Records from a collection:
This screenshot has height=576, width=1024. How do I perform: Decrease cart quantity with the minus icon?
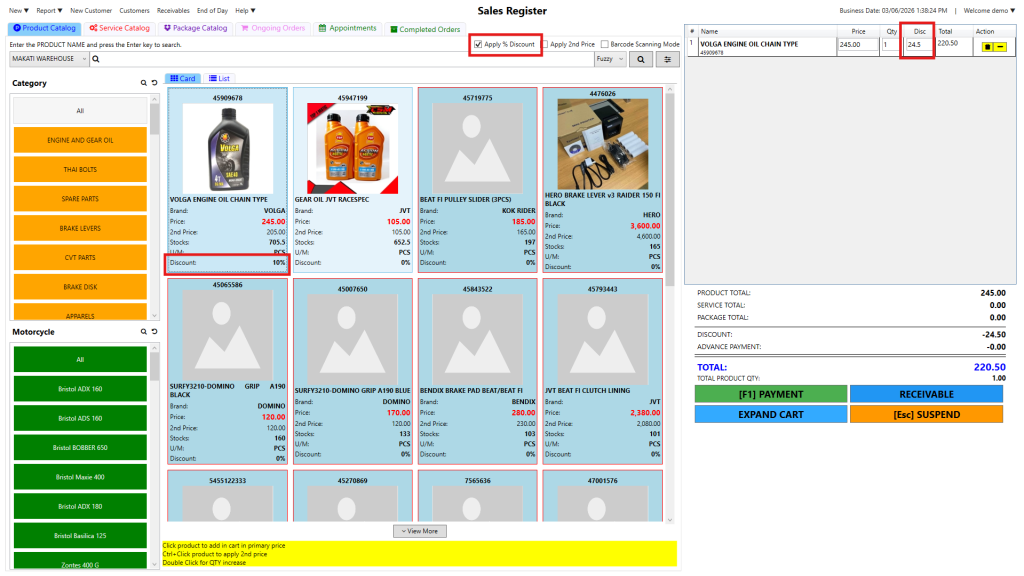pos(1000,47)
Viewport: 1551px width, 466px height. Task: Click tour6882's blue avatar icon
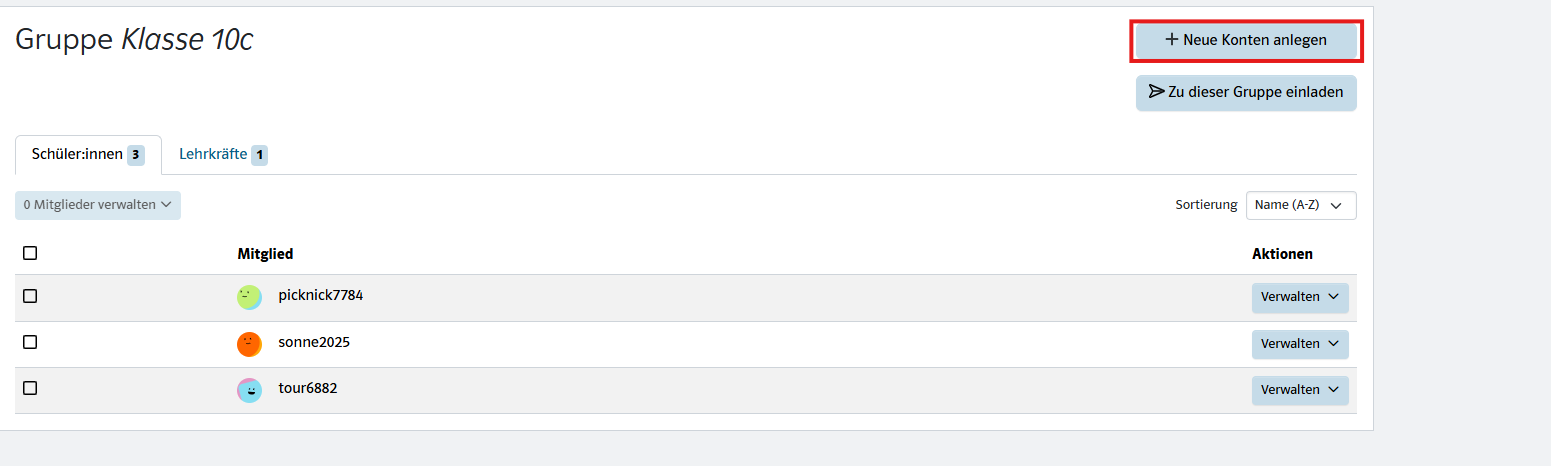[249, 390]
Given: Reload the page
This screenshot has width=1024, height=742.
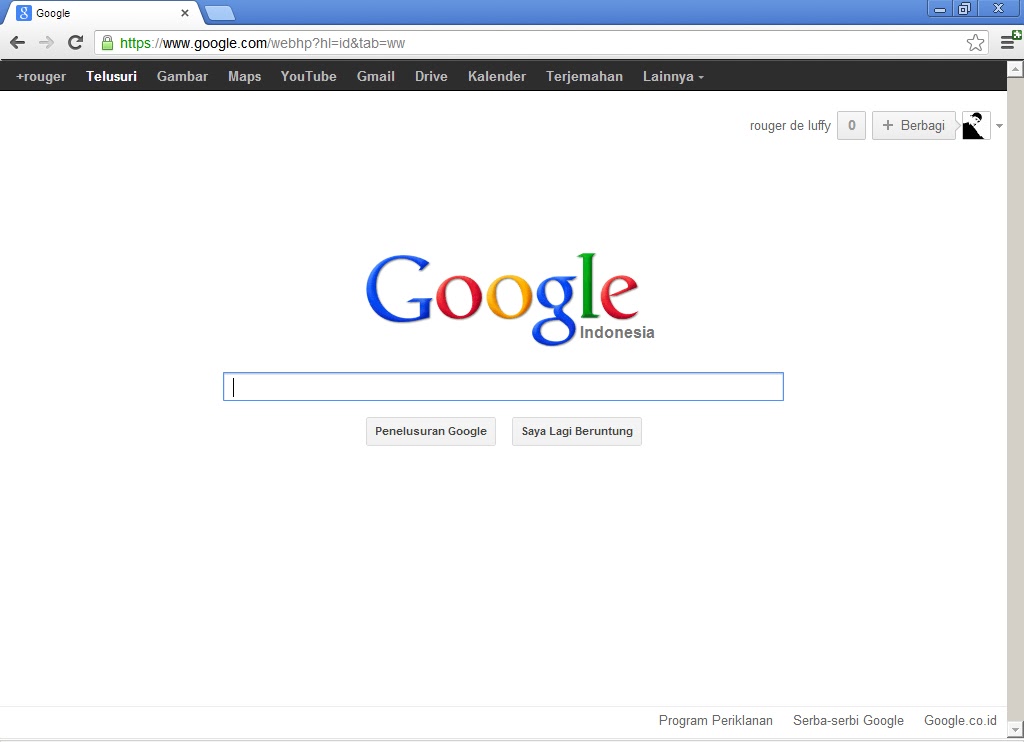Looking at the screenshot, I should [75, 42].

Activity: Return exactly, and only, the lines that run from the line containing "Viewport: 1551px width, 466px" to the last line of the entries above, both ends included, with pictures left out.

Response to this task:
Viewport: 1551px width, 466px height. Task: Click tour6882's blue avatar icon
[249, 390]
Given: Reload the page
This screenshot has width=1024, height=742.
Looking at the screenshot, I should [75, 42].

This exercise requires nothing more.